Not seeing any impact from this change (https://llvm-compile-time-tracker.com/compare.php?from=a5168bdb4a25485ac62e18bdc538b4842bc9fbd9&to=c23aa3c1c163fc5343b1df5254b8c0782d4324cb&stat=instructions).

Thanks!

foad added inline comments.Sep 11 2020, 7:46 AM
llvm/lib/CodeGen/SelectionDAG/TargetLowering.cpp
1217

I did try using Op0DemandedBits/Op1DemandedBits for the calls to SimplifyMultipleUseDemandedBits, in addition to the current patch. It only affected one test case and the diff isn't very compelling:

diff --git a/llvm/test/CodeGen/X86/shift-parts.ll b/llvm/test/CodeGen/X86/shift-parts.ll
index da00f377020d..ef82065ad12a 100644
--- a/llvm/test/CodeGen/X86/shift-parts.ll
+++ b/llvm/test/CodeGen/X86/shift-parts.ll
@@ -12,11 +12,12 @@ define i32 @int87(i32 %uint64p_8, i1 %cond) nounwind {
 ; CHECK-NEXT:    movq g_144+{{.*}}(%rip), %rax
 ; CHECK-NEXT:    movq g_144+{{.*}}(%rip), %rcx
 ; CHECK-NEXT:    movzbl %sil, %edx
+; CHECK-NEXT:    andl $1, %edx
 ; CHECK-NEXT:    shll $6, %edx
 ; CHECK-NEXT:    .p2align 4, 0x90
 ; CHECK-NEXT:  .LBB0_1: # %for.cond
 ; CHECK-NEXT:    # =>This Inner Loop Header: Depth=1
-; CHECK-NEXT:    testb $64, %dl
+; CHECK-NEXT:    testb %dl, %dl
 ; CHECK-NEXT:    movq %rcx, %rsi
 ; CHECK-NEXT:    cmovneq %rax, %rsi
 ; CHECK-NEXT:    orl $0, %esi
craig.topper added inline comments.Sep 11 2020, 1:56 PM
llvm/lib/CodeGen/SelectionDAG/TargetLowering.cpp
1268

Can we trust Known2.One's value is correct for the bits that weren't checked due to Known.One being used to filter the DemandedBits for the previous call?

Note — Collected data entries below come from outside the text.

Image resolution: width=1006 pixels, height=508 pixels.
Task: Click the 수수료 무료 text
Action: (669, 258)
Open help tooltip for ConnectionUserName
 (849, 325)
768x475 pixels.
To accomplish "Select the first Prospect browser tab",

foad added inline comments.Sep 14 2020, 7:07 AM
llvm/lib/CodeGen/SelectionDAG/TargetLowering.cpp
1268

No we can't according to the comment on SimplifyDemandedBits:

/// expression (used to simplify the caller).  The KnownZero/One bits may only
/// be accurate for those bits in the Demanded masks.

This was a pre-existing problem with the call on line 1264.

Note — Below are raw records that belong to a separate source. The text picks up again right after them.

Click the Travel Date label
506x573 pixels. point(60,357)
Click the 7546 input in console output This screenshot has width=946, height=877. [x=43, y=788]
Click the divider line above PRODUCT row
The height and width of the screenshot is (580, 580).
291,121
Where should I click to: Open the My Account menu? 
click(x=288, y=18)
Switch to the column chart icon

foad added inline comments.Sep 14 2020, 7:38 AM
llvm/lib/CodeGen/SelectionDAG/TargetLowering.cpp
1268

It seems to me that there are various pre-existing problems in this area.

This should be a no-op but causes test case diffs: https://github.com/jayfoad/llvm-project/commit/dfdc519d44ac4f5ad00d9d5322d641e2fcc5881a

This fixes the pre-existing problem I pointed out on line 1264, but causes various code quality regressions: https://github.com/jayfoad/llvm-project/commit/90a5c28ba29edf54fb22ea36bf1ba2625ce557a4

I'm not sure how to proceed now. Should we try to get to a state where known bits information is trustworthy for undemanded bits?

RKSimon added inline comments.Sep 14 2020, 7:49 AM
llvm/lib/CodeGen/SelectionDAG/TargetLowering.cpp
1268

If you're willing to try to do the audit then by all means - we should at least be able to get to a position where all the KnownBits One/Zero bits will not be set unless they are definitely known - but some cases (e.g. bitcasts through vectors, partial demanded elts etc.) we might need to play safe.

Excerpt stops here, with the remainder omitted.